BRANO DI TESTO:
▬▬▬▬▬▬

Ritornando al Post della redazione... Forse ho trovato qualcosa di interessante riguardo alle "Prove del Concorso".
Vediamo un po':
Diogene il Cinico cercava un uomo, l'Uomo... come ricordavo nella recente discussione con Vincenzo, a proposito degli incendi (discussione ancora aperta).
Di giorno, con una lanterna. Il che, per noi sarebbe come (almeno per quanto ci concerne adesso) "cercare il sindaco"! (Sorvoliamo se siamo o no contro la Delega eccetera. Restiamo al Concorso.) Anche se con una pila elettrica... Considerando che il prezzo del petrolio, e anche quello dell'olio...
Il Sindaco ideale... tutto sommato...
Ora, ci sembra che questo grande filosofo era, malgrado tutto, a modo suo certo, assai "platonico": e “quindi”, pure ma non solo per questo, un gran moralista.
Abbiamo l'impressione, aggiungo, che "platonici" lo siamo un po' tutti. Mondo delle Idee, strettamente platoniche, a parte. Per dire che ci possono essere dei “platonismi” anche quando si privilegia la Materia. Pensiamo a certi grandi materialisti...
Cercava un Uomo "con la maiuscola" dunque. Eppure, di uomini, in carne e ossa, ne incontrava di continuo, nel mondo che percorreva. La luce del giorno, secondo il nostro, doveva fare illusione. Quindi, la vera luce, doveva provenire dalla "lanterna" filosofica, socratica potremmo dire...
La maiuscola ad Uomo, come si sa, è stata criticata (questa ed altre parole: “Umanità” ad esempio) da Max Stirner in quanto astrazioni vuote, illusioni... - e da altri. Ma, ne riparleremo per vedere se pure questi filosofi del Diciannovesimo sfuggono, realmente, completamente, ad un certo “platonismo”. Se le idealità... scacciate dalla porta, non rientrano "dalle finestre".
Per dire che a volte si puo' pensare allo "stesso" modo... Idealisticamente... (qui, le cose si complicano: cosa intendere, esattamente, per "idealisticamente"?). Malgrado le grandi differenze, malgrado i capovolgimenti...
Diogene è uno dei nostri filosofi preferiti dicevo. Ricordiamoci del suo incontro con Alessandro...

▬▬▬▬▬▬

DATI FORNITI:
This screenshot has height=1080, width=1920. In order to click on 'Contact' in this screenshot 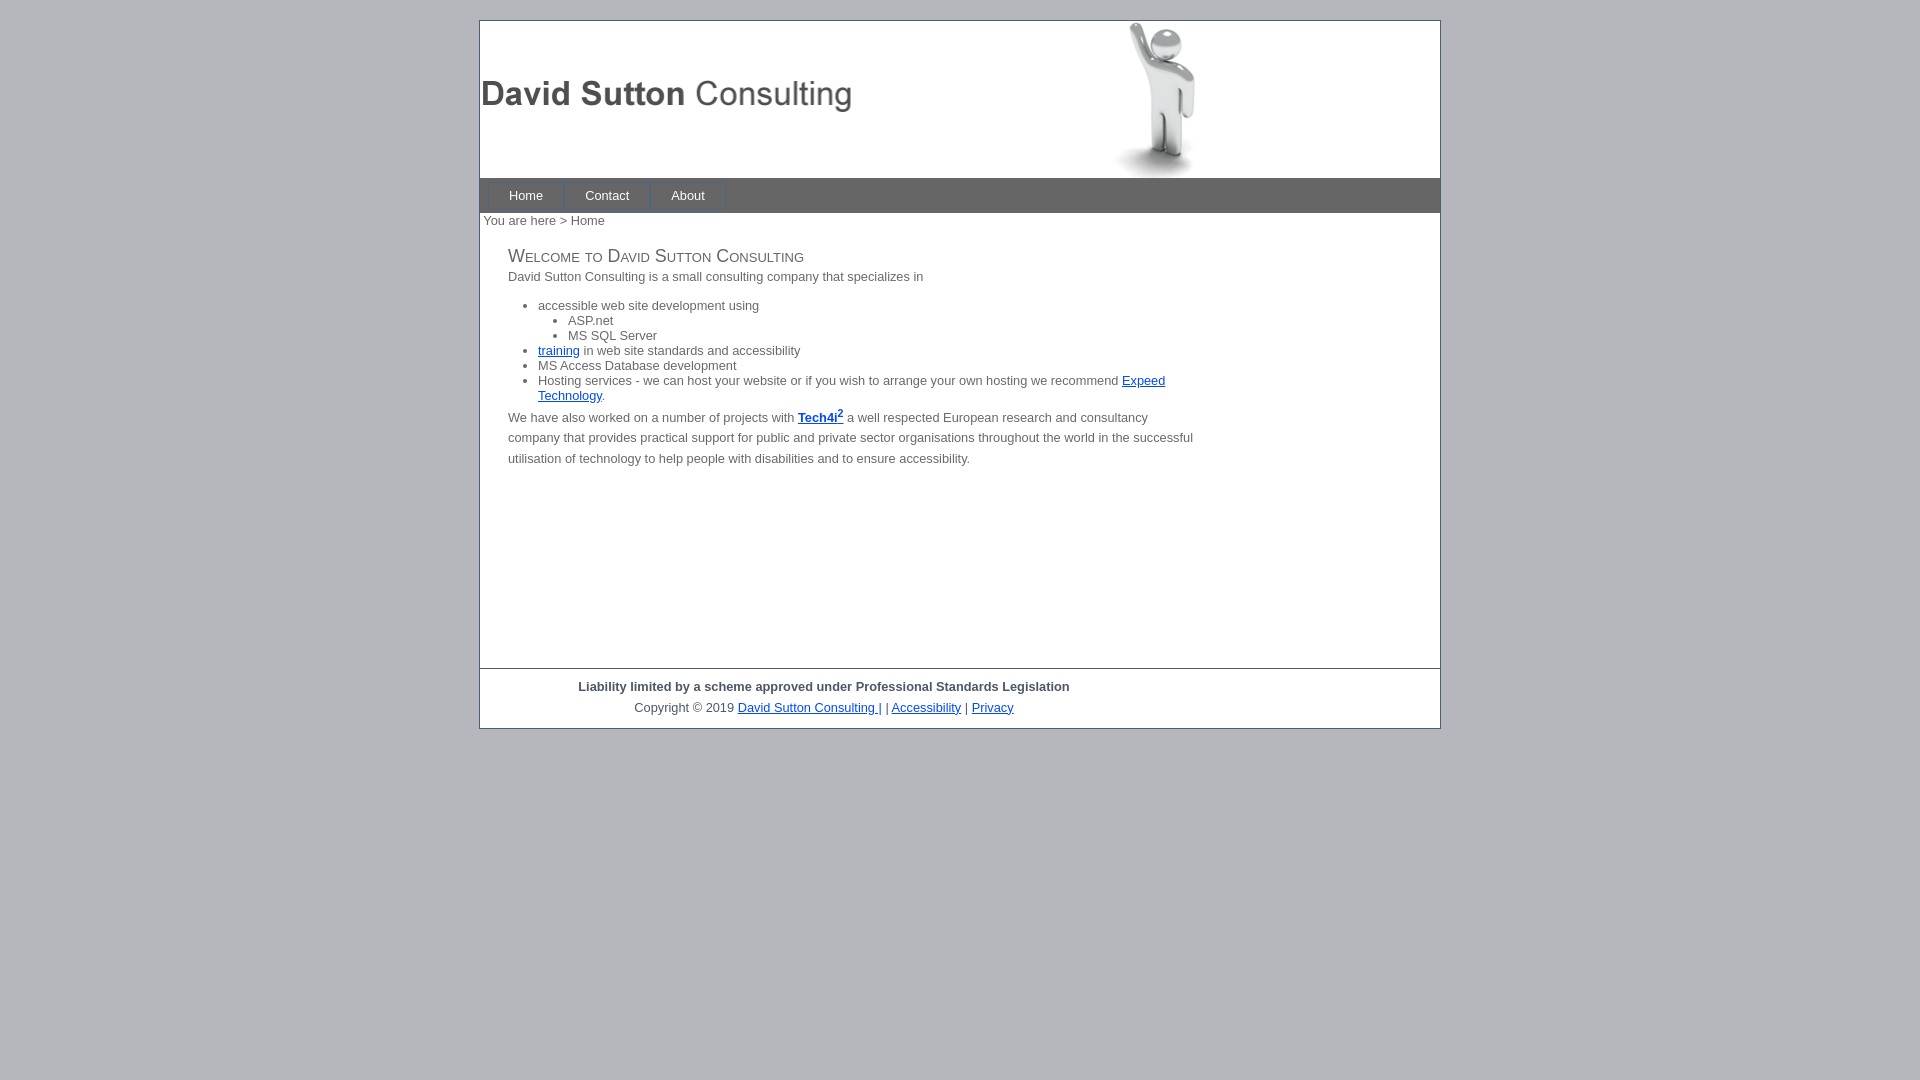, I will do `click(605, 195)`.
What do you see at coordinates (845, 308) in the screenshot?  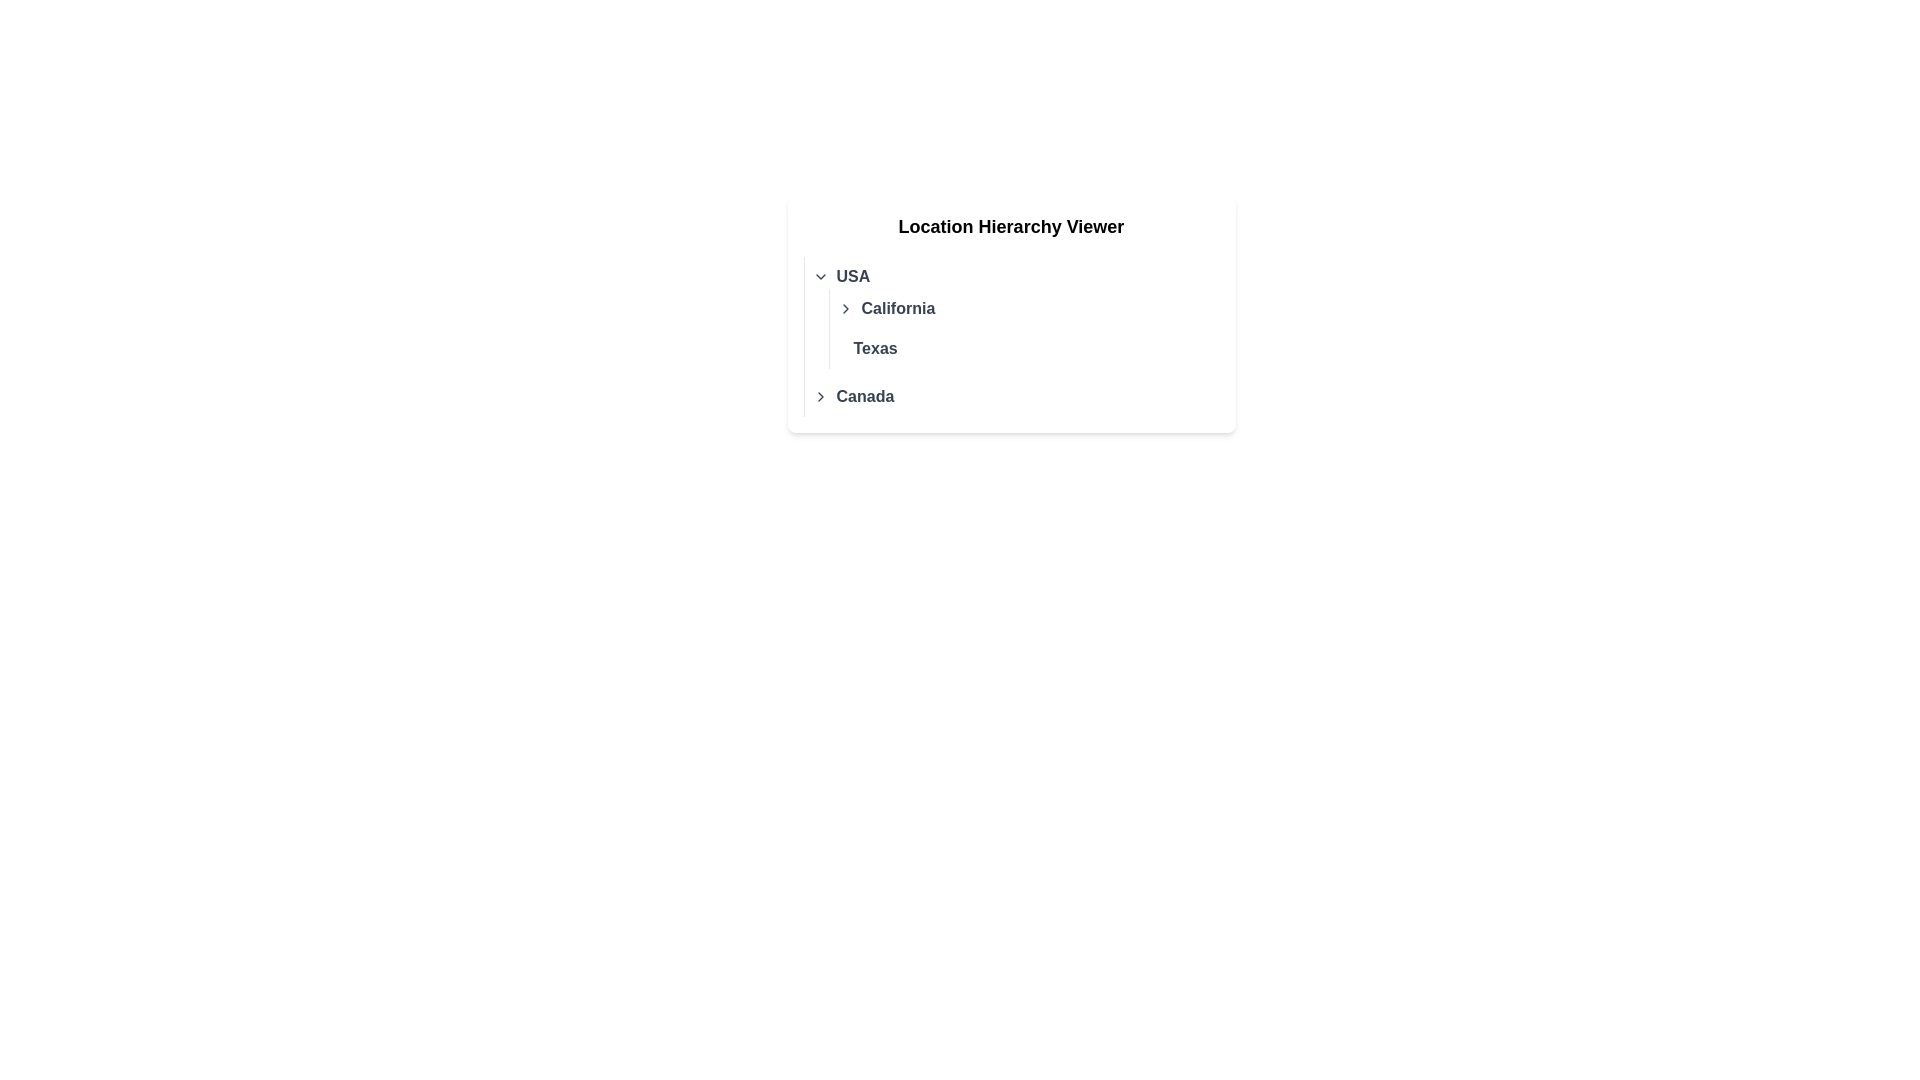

▬▬▬▬▬▬

ESERCIZIO A: Riporta il passo del brano su Diogene che parte da "Il Sindaco ideale..." e termina con "un gran moralista.".
ESERCIZIO B: Nel brano su Diogene, perché Max Stirner ha criticato la maiuscola in parole come "Uomo" e "Umanità"?
Le righe fornite non servono per svolgere il lavoro.

RISPOSTA CORRETTA A:
Il Sindaco ideale... tutto sommato...
Ora, ci sembra che questo grande filosofo era, malgrado tutto, a modo suo certo, assai "platonico": e “quindi”, pure ma non solo per questo, un gran moralista.

RISPOSTA CORRETTA B: Le ha criticate perché le considerava astrazioni vuote, illusioni.